▶ _Texte fourni_:
******
Faut-il déboulonner les monuments colonialistes ?
En Amérique et en Europe, les manifestations antiracistes s'en prennent également à des statues. Aux Etats-Unis, des statues de Christophe Colomb ont été renversées ; à Bristol, la statue d'un esclavagiste britannique a fini au fond de la rivière Avon. Quelle approche privilégier vis-à-vis du passé ?
Les Britanniques vénèrent encore leur empire
Si de nombreux Britanniques croient encore intimement en leur propre supériorité, la faute revient au système scolaire, affirme thejournal.ie :
«L'élève britannique lambda termine sa scolarité pourvu de quelques connaissances sur la Seconde Guerre mondiale et la vie amoureuse d'Henri VIII, mais pas grand chose d'autre. Concernant l'Empire, l'accent est mis sur le positif, et les aspects négatifs sont contournés. C'est peut-être la capacité de la psyché britannique à privilégier le positif qui empêche de mener une réflexion sensée. Certes, des millions d'Indiens sont morts de faim pendant la domination britannique, mais ne les a-t-on pas dotés de chemins de fer ? Certes, Cromwell a massacré les Irlandais, mais n'a-t-il pas également mis fin au pouvoir absolu de la monarchie ?»
******
▶ _Données fournies_:
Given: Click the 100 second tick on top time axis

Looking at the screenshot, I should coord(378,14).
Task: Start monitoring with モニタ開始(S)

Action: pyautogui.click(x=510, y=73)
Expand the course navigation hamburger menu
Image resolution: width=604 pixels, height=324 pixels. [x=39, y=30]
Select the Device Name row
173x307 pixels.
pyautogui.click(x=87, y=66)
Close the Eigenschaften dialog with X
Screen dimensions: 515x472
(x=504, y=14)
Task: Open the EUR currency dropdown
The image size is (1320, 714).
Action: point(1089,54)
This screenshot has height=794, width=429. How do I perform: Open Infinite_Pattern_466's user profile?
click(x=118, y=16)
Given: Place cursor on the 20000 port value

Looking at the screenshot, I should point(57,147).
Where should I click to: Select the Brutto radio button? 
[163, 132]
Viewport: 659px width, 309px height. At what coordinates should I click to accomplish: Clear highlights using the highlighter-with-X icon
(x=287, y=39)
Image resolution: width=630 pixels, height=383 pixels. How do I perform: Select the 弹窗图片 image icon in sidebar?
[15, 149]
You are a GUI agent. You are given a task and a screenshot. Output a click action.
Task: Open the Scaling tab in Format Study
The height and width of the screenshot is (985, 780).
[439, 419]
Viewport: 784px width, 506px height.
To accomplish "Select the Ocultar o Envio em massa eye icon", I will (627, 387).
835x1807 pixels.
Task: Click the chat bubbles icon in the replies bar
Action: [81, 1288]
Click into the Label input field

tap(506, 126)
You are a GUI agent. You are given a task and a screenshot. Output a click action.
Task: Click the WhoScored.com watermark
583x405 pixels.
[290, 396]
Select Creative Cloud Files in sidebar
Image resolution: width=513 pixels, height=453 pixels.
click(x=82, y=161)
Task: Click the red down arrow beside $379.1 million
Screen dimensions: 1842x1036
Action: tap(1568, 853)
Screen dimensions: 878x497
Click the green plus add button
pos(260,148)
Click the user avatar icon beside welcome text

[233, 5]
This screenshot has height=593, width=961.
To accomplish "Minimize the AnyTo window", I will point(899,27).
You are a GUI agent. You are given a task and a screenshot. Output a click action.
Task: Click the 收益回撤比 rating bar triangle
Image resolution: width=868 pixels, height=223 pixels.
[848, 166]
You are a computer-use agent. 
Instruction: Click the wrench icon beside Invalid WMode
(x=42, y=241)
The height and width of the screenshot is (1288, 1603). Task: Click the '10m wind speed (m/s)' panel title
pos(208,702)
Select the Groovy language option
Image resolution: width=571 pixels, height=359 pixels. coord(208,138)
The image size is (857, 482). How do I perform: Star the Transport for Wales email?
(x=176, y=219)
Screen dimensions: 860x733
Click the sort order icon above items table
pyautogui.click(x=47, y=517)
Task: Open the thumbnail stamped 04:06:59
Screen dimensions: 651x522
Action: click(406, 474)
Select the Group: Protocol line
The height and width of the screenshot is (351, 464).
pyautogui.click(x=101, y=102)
******
▶ _Tâches à effectuer_:
(A) Dites si chacune de ces affirmations concorde avec le texte sur les monuments colonialistes, en répondant par oui ou par non et en citant fidèlement les mots du texte qui tranchent : (i) à Bristol, la statue d'un esclavagiste britannique s'est retrouvée dans la rivière Avon ; (ii) selon thejournal.ie, l'enseignement britannique sur l'Empire insiste sur ses aspects négatifs ; (iii) aux États-Unis, des statues de Christophe Colomb ont été renversées.
(B) Poursuivez le texte sur les monuments colonialistes à partir de sa dernière phrase.
Les entrées proviennent d'une source distincte du texte.

▶ _Liste des réponses_:
(A)
(i) Oui : « à Bristol, la statue d'un esclavagiste britannique a fini au fond de la rivière Avon ».
(ii) Non : « Concernant l'Empire, l'accent est mis sur le positif, et les aspects négatifs sont contournés. »
(iii) Oui : « Aux Etats-Unis, des statues de Christophe Colomb ont été renversées ».

(B)
Les gauchistes plombent l'antiracisme
Dans NV, l'historien Roman Lechniouk estime que les manifestants radicaux jettent une ombre sur le mouvement Black Lives Matter :
«Certains aspects du mouvement actuel sont inquiétants. On assiste à un vandalisme aux motivations idéologiques contre des statues représentant des personnalités historiques. Les manifestations actuelles en Europe et aux Etats-Unis cherchent souvent à endommager, voire à détruire, des statues, des bustes ou autres monuments. ... 'Moteur' de la contestation, des militants de la gauche radicale (Antifa), qui rêvent d'une société idéale, pétrie d'égalité et de justice. Ces individus n'ont généralement rien à voir avec la majorité des manifestants et de leurs idées. Mais ceux-ci semblent ne pas vouloir condamner les radicaux. Cela jette une ombre sur l'ensemble du mouvement Black Lives Matter, et pourrait décrédibiliser ses revendications de justice.»
La vérité finit toujours par triompher
Le quotidien de gauche Haravgi salue l'action des contestataires :
«Les manifestants sont accusés de vandalisme, tandis que de nombreux journaux et porte-voix proches des cercles de la droite conservatrice appellent les gouvernements à ne pas céder à la colère de la foule. L'histoire est impitoyable, et, avec le passage du temps, elle a soif de vérité. Il apparaît que la plupart des grandes puissances se sont développées sur les richesses qu'elles ont volées à d'autres pays, au titre de colonisatrices. Le déboulonnage des statues qui symbolisent le ressentiment, le racisme et le fascisme vient rétablir la vérité historique.»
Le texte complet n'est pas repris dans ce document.